"""

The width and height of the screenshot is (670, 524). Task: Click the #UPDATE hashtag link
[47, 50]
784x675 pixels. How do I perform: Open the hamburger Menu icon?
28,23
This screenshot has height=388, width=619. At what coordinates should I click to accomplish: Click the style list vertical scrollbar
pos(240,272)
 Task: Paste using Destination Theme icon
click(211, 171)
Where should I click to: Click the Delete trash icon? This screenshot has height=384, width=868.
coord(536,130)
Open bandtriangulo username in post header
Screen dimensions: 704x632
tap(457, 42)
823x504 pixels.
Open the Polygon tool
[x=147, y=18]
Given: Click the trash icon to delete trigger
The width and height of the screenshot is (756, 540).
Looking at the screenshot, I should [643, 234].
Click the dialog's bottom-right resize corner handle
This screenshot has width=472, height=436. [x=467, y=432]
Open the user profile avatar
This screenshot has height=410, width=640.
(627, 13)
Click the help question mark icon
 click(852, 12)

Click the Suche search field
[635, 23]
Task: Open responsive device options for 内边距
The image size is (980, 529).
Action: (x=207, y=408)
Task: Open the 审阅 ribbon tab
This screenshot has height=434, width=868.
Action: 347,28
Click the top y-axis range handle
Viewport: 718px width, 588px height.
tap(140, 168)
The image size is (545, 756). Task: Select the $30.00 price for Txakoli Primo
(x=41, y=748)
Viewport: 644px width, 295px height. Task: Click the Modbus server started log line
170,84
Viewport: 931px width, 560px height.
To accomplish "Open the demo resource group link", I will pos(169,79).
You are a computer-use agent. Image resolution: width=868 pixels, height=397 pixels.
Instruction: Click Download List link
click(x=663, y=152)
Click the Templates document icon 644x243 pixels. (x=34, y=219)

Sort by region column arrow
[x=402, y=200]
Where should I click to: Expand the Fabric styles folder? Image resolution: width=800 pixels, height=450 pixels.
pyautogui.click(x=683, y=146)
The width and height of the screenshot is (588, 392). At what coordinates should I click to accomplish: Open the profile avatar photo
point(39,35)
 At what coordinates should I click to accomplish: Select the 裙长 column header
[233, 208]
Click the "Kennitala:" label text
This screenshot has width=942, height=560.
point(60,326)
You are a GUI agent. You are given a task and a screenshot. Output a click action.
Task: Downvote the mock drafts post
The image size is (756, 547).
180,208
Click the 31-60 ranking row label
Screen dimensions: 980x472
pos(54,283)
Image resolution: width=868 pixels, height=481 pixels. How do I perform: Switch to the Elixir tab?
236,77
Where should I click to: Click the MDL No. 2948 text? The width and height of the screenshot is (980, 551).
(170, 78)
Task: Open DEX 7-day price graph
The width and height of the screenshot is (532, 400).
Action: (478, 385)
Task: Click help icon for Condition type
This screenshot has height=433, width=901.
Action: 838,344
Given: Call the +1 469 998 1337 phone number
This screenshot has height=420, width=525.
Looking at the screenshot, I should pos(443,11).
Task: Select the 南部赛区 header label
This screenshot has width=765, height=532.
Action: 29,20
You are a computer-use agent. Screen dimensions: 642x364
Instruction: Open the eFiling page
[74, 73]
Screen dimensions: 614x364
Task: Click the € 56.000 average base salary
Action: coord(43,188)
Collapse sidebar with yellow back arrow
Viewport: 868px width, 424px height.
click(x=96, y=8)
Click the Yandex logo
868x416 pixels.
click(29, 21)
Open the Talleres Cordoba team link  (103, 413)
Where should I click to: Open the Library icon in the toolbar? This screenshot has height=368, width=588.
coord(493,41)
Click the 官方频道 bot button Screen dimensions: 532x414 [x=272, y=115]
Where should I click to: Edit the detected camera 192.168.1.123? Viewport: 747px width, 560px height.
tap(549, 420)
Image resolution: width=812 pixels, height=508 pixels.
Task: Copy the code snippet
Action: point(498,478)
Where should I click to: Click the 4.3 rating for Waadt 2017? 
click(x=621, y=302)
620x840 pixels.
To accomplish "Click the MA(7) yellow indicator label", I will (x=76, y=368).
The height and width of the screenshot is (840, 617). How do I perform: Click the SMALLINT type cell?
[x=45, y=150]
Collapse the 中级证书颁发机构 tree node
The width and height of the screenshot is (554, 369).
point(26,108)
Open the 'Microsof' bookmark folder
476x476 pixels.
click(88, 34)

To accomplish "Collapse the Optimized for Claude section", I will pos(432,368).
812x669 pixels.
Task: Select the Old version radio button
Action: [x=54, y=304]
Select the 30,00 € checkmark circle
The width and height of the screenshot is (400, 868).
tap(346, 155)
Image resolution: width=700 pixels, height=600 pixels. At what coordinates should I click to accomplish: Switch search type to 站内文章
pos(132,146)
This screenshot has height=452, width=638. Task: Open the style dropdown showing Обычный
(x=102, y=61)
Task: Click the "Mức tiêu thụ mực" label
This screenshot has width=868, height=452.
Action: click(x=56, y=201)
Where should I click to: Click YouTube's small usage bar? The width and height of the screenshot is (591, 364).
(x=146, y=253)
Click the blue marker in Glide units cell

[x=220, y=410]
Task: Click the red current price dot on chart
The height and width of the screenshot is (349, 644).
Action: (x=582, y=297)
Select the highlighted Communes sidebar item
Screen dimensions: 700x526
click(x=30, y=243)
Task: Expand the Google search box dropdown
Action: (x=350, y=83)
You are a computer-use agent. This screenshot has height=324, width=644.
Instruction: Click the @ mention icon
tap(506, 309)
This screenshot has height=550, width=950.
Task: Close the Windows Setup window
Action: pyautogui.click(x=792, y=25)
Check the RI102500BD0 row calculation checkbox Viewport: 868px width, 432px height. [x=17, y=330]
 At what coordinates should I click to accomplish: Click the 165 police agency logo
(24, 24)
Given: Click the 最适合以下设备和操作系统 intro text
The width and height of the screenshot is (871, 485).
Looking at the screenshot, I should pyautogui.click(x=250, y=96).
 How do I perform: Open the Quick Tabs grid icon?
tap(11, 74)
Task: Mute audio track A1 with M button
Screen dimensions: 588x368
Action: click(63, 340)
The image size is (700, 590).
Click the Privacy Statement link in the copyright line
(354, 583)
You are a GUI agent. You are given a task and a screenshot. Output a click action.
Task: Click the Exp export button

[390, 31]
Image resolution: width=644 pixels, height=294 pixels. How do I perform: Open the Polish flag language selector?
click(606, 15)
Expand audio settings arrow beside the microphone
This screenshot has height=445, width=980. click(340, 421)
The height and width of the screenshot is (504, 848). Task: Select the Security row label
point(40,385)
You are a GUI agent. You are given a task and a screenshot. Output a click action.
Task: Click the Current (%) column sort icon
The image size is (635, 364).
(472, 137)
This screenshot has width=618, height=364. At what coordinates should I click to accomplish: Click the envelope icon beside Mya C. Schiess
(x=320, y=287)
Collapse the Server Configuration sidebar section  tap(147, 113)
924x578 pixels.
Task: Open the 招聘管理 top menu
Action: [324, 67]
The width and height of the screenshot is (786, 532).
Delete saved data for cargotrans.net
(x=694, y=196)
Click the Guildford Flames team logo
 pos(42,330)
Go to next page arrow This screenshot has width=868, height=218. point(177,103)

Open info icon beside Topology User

"""

- ASSIGNMENT
Only the line that contains "Click the Guildford Flames team logo" and the lines after it, through the end of the data above, are to be repeated exactly.

- WRITTEN SOLUTION
Click the Guildford Flames team logo
 pos(42,330)
Go to next page arrow This screenshot has width=868, height=218. point(177,103)

Open info icon beside Topology User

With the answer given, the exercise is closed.